Sunday, March 30, 2014
Fighting the Decrepit
In my head, I always hear it with the small town Carolina accent of my dad's family. DEE-crpiht.
As in, "that there's a DEE-crpiht shack. Someone oughta tear it down."
Or, "that schoolhouse has gone past DEE-crpiht. I done told the schoolboard."
Mostly, in my grandmother's voice, "I am just gone and DEE-crpiht."
Like those shacks and schoolhouses, my grandmother gradually crumbled under the oppressive heat and humidity of the South. Not a growing thinner and more brittle kind of decline, as with my Colorado grandmother. No, this was a Southern one, where she grew heavier and lost limbs to the rotten rampages of diabetes, as if she'd been overgrown with the kudzu vines of poor diet and nonexistent exercise.

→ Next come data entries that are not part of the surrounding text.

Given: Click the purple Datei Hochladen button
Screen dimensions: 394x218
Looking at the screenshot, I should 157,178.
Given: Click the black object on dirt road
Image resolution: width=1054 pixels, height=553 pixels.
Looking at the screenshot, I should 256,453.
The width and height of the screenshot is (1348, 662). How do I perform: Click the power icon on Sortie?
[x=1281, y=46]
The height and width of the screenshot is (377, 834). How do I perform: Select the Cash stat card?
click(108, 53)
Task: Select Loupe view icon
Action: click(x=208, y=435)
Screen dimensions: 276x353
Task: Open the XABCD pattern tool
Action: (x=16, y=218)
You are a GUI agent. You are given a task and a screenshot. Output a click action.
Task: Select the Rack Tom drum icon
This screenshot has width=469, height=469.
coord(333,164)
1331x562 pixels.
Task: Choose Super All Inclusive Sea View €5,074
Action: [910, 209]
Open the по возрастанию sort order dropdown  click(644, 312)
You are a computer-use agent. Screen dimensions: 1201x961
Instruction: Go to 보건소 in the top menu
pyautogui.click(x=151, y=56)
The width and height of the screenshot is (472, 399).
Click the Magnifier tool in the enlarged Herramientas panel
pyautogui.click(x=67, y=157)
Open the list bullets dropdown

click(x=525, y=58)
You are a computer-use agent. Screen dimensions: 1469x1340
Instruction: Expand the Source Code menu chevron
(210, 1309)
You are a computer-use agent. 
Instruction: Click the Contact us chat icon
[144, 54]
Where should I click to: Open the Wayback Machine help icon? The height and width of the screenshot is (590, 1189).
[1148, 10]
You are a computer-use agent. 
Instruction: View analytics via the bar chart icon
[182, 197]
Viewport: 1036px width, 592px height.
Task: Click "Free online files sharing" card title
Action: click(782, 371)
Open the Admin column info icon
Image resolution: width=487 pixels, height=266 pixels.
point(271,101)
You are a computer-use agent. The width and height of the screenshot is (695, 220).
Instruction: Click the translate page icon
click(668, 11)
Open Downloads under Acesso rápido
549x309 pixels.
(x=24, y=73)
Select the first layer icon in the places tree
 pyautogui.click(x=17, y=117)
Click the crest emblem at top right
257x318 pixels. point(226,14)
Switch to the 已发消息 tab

I share her physiology. Every year seems to make the struggle against encroaching weight and flabbiness that much more difficult. I eat (mostly) well and put the miles in on my treadmill desk, but she's on my mind. The "crepit" in decrepit is from the Latin crepare, to make a noise.
I make the noises she did - the groan in bending over. The snap-crick of my joints. I relive her legacy even as I fight it. All these things I inherited from her - the stubborn Scottish smarts, the love of sugar and a long conversation, the tendency to comfortably thicken and spread.
She'd laugh to see my treadmill desk. She'd shake her head at me and tell me to come sit down, have a glass of sweet tea.
But I won't. I drink my tea unsweet and I walk on. Staving off the onslaught of the vines.